Liz Lazo, à 18 ans, a également réussi son « audition », les cheveux très courts rouge vif, et un chapeau noir, imitant le style du songwriter du groupe, Martin Gore. À l'inverse de la plupart des concurrents, elle s'est simplement retrouvée à sortir par hasard au Club Malibu ce soir-là. « Quelqu'un m'a dit 'Depeche Mode tournent un film, et on est entrain de choisir des gens pour qu'ils disent pourquoi ils aiment le groupe'. Je me suis dit, 'O.K., pourquoi pas ?' » se souvient Lazo, aujourd'hui à New York. « Une semaine après, juste après avoir terminé le lycée, j'ai reçu un appel de l'équipe de management, qui me disait 'Meuf, fais ton sac, tu pars la semaine prochaine !' Quoi ?! »

C'est ainsi que sont montés dans le bus de 101 : Christopher Hardwick, Liz Lazo, Oliver Chesler, Sandra Fergus, Mia Decaro, Jay Serken, Chris Parziale et Maggie Mouzakitis – des ados qui ne se connaissaient pas, et qu'un voyage à haut dosage hormonal à travers l'Amérique a transformé en une petite famille, suivant les shows de Depeche Mode, de Pittsburgh à Pasadena en passant par l'Arizona.

Chesler avait 17 ans à l'époque, et a laissé tomber diplôme et bal de promo pour partir avec le groupe, accompagné de Fergus, son premier amour.
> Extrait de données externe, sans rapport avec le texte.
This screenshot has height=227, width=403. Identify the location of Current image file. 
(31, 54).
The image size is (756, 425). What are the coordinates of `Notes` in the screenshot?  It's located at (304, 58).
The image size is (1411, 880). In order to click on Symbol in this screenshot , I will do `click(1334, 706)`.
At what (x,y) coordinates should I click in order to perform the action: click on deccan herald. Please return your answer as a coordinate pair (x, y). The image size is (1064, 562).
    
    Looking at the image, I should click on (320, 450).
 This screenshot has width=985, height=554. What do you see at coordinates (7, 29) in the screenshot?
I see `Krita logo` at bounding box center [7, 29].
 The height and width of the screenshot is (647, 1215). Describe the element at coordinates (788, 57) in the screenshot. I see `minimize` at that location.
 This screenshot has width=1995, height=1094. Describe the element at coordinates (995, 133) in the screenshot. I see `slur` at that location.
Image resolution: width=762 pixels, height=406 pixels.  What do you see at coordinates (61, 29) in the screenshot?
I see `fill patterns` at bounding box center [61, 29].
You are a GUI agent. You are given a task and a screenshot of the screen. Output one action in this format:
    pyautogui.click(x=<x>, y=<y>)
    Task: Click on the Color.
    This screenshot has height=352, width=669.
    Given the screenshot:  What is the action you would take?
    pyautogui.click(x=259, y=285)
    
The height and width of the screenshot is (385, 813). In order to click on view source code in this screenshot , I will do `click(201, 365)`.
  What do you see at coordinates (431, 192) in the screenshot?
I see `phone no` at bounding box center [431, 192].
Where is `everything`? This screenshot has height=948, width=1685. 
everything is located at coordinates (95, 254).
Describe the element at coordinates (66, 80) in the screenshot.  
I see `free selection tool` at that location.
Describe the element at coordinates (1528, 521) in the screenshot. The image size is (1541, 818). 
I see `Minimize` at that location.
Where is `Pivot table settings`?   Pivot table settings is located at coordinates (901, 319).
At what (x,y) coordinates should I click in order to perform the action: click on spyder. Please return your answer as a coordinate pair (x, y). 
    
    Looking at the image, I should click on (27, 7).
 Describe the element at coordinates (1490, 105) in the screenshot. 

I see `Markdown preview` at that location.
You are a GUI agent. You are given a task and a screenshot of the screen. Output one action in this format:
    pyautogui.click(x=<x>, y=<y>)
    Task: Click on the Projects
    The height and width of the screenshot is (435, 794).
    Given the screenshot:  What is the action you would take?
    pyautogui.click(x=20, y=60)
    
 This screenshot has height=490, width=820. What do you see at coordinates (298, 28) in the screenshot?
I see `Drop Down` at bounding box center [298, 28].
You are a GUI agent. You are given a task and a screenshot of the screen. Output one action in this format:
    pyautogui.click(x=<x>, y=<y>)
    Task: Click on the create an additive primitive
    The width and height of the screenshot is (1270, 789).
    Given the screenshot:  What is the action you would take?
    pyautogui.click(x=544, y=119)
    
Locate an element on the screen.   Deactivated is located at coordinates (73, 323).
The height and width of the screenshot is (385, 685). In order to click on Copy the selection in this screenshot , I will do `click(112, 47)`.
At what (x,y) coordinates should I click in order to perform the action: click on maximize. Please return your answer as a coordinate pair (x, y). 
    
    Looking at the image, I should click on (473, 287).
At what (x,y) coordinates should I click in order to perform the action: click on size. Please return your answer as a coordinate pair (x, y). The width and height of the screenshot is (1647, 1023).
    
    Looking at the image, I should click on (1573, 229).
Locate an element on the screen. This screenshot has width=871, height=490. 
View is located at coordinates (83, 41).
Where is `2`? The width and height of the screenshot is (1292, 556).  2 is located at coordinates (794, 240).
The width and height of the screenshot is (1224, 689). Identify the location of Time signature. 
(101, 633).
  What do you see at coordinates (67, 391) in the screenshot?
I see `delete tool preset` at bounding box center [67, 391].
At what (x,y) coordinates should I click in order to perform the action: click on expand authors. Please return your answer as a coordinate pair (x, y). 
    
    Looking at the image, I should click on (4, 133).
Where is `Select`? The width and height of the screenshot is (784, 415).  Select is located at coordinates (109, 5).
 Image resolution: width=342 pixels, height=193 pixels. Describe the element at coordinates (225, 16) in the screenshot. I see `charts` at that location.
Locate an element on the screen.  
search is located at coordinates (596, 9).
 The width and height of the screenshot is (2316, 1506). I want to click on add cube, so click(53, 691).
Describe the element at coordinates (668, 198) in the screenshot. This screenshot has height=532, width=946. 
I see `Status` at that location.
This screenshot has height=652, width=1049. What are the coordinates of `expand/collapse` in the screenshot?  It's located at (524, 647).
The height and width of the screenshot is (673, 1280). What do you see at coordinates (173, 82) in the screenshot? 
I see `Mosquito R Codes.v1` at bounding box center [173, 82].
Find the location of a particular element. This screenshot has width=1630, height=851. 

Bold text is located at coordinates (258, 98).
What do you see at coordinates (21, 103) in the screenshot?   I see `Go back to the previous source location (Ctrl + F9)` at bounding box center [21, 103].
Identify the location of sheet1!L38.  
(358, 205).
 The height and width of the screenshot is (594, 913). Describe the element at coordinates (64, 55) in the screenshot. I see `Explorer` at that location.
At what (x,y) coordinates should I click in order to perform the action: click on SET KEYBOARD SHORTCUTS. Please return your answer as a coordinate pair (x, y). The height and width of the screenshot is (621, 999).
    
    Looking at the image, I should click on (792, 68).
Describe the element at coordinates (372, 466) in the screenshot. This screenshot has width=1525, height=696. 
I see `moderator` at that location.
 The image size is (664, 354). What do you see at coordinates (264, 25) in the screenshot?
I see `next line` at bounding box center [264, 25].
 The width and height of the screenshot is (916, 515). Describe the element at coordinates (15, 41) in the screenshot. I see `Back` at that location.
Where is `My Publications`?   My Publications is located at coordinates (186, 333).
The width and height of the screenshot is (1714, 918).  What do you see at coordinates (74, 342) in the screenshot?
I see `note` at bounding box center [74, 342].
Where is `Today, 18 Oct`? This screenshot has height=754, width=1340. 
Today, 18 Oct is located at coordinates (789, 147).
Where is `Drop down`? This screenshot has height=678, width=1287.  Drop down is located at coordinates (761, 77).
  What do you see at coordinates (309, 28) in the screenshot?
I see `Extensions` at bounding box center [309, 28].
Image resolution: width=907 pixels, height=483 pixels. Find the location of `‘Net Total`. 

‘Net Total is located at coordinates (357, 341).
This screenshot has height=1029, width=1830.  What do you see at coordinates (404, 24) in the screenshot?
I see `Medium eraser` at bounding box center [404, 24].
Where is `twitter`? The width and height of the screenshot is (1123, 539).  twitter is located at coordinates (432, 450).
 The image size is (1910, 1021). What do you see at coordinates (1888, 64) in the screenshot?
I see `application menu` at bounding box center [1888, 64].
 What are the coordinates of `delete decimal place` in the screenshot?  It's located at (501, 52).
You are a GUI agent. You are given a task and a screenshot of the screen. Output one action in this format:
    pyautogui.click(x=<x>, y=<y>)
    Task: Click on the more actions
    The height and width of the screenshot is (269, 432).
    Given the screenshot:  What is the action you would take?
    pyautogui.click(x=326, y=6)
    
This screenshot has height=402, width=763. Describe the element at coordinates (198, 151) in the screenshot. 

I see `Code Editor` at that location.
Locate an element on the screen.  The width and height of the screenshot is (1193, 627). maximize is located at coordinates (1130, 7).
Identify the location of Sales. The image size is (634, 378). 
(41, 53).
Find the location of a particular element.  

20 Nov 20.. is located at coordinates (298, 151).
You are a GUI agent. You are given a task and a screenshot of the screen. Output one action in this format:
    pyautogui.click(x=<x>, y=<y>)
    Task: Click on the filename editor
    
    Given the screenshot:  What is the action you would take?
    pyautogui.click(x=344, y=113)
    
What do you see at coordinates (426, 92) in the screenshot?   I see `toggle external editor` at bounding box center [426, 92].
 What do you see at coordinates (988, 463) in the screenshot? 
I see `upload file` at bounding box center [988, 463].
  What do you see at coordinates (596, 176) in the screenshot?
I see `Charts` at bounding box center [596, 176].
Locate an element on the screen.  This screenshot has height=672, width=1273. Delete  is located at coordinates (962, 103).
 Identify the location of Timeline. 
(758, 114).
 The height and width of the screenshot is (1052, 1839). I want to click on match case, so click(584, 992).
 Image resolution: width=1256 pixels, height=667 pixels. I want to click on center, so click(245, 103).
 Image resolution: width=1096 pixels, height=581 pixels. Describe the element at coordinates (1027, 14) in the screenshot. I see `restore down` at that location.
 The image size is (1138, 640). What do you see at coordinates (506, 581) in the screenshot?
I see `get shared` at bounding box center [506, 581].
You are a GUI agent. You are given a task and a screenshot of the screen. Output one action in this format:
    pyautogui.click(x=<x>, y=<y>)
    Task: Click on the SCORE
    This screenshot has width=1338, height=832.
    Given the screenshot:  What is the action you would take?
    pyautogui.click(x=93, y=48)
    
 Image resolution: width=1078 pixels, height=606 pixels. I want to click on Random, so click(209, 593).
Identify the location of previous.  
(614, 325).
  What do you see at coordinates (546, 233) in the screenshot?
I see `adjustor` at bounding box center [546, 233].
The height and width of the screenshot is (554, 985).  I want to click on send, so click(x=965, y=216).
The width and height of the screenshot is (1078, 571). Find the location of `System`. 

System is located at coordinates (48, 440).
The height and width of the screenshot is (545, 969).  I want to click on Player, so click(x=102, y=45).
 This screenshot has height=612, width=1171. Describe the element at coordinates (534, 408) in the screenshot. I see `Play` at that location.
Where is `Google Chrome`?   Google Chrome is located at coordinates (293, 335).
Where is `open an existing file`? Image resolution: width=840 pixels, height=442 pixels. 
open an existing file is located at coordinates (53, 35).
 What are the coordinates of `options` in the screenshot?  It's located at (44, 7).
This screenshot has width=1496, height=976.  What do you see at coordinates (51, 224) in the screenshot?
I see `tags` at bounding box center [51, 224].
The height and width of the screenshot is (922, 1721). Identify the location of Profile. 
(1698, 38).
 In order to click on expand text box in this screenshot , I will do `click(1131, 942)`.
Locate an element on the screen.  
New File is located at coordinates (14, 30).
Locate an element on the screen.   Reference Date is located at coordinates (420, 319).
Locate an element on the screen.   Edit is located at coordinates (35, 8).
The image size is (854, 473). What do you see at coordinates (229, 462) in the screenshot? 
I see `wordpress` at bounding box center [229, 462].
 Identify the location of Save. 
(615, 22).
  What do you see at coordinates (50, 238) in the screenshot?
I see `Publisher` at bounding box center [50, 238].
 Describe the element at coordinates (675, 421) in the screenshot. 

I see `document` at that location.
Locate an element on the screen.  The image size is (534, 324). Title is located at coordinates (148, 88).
Son emblématique crête iroquoise et ses yeux cerclés de noir, qu'il porte de bout en bout du film, relèguent la garde-robe de Depeche Mode au rang de costumes du dimanche. « Ils nous ont filé un gros cahier, écrit à la machine, avec l'itinéraire complet : là où on allait, ce qu'on allait manger chaque jour », raconte-t-il depuis Berlin, où il vit actuellement et fait de la musique, sous le nom de The Horrorist. « Mais il y avait un mec, Marcel, qui était responsable de notre budget nourriture, et ils dépensaient tout en bière ! »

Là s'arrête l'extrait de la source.